The rover arrived on the moon on Dec. 14, 2013, aboard the Chang’e 3 lunar lander and was designed to operate for just three months.
On July 28, Chang’e 3 went into hibernation for the 14-day lunar night and Jade Rabbit ceased operations, state media reported, citing the State Administration for Science, Technology and Industry for National Defense.
Jade Rabbit, or Yutu in Chinese, posted a final farewell on its Twitter-like Weibo microblog, questioning whether it would one day be returned to Earth. “I’m a rabbit that has seen the most stars!” the post said.
The rover’s 972 operational days far exceeded the 322 chalked up by the former Soviet Union’s Lunohkod 1 in 1970, achieving another milestone in China’s fast-developing space program.

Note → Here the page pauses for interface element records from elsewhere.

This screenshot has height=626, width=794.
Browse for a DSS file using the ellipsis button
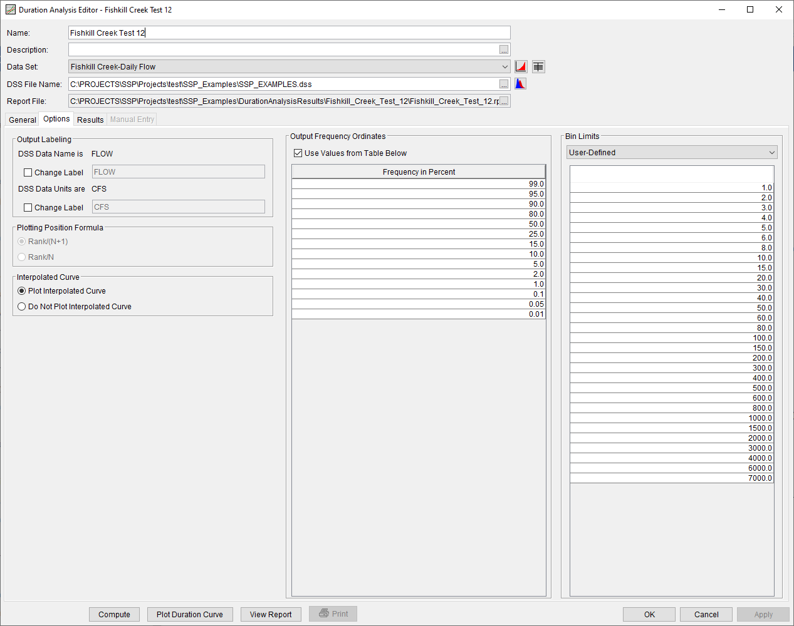point(504,83)
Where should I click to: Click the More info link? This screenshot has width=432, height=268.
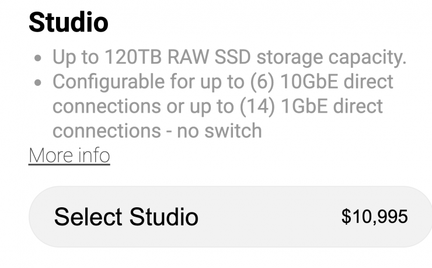pyautogui.click(x=69, y=156)
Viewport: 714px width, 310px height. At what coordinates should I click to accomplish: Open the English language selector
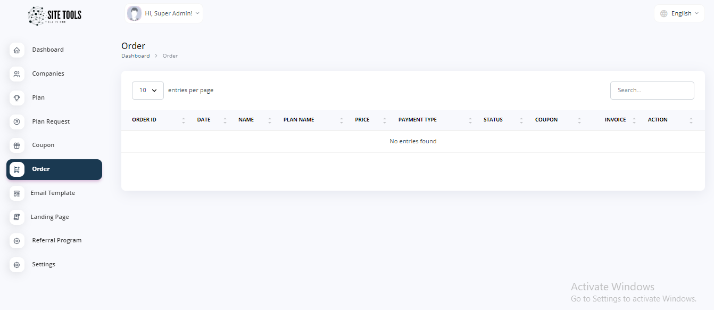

Just weeks after it landed, engineers feared they’d lost it when it shut down under abnormal conditions, but it revived and appeared to operate efficiently until its final shutdown last week.
The rover’s cameras, telescopes and radar made it a key part of the mission. Data it produced offered insights into the geological evolution of the moon.
China will attempt to land an unmanned spaceship on the moon next year that would return to Earth with samples. Only the United States and Russia have previously carried out such a maneuver successfully.
China has also hinted at a possible crewed mission to the moon.
China sent its first astronaut into space in 2003 and has powered ahead with a series of methodically timed steps, including the deploying of an experimental space station.
Chang’e is the name of a mythical Chinese goddess said to live on the moon and Yutu was her pet.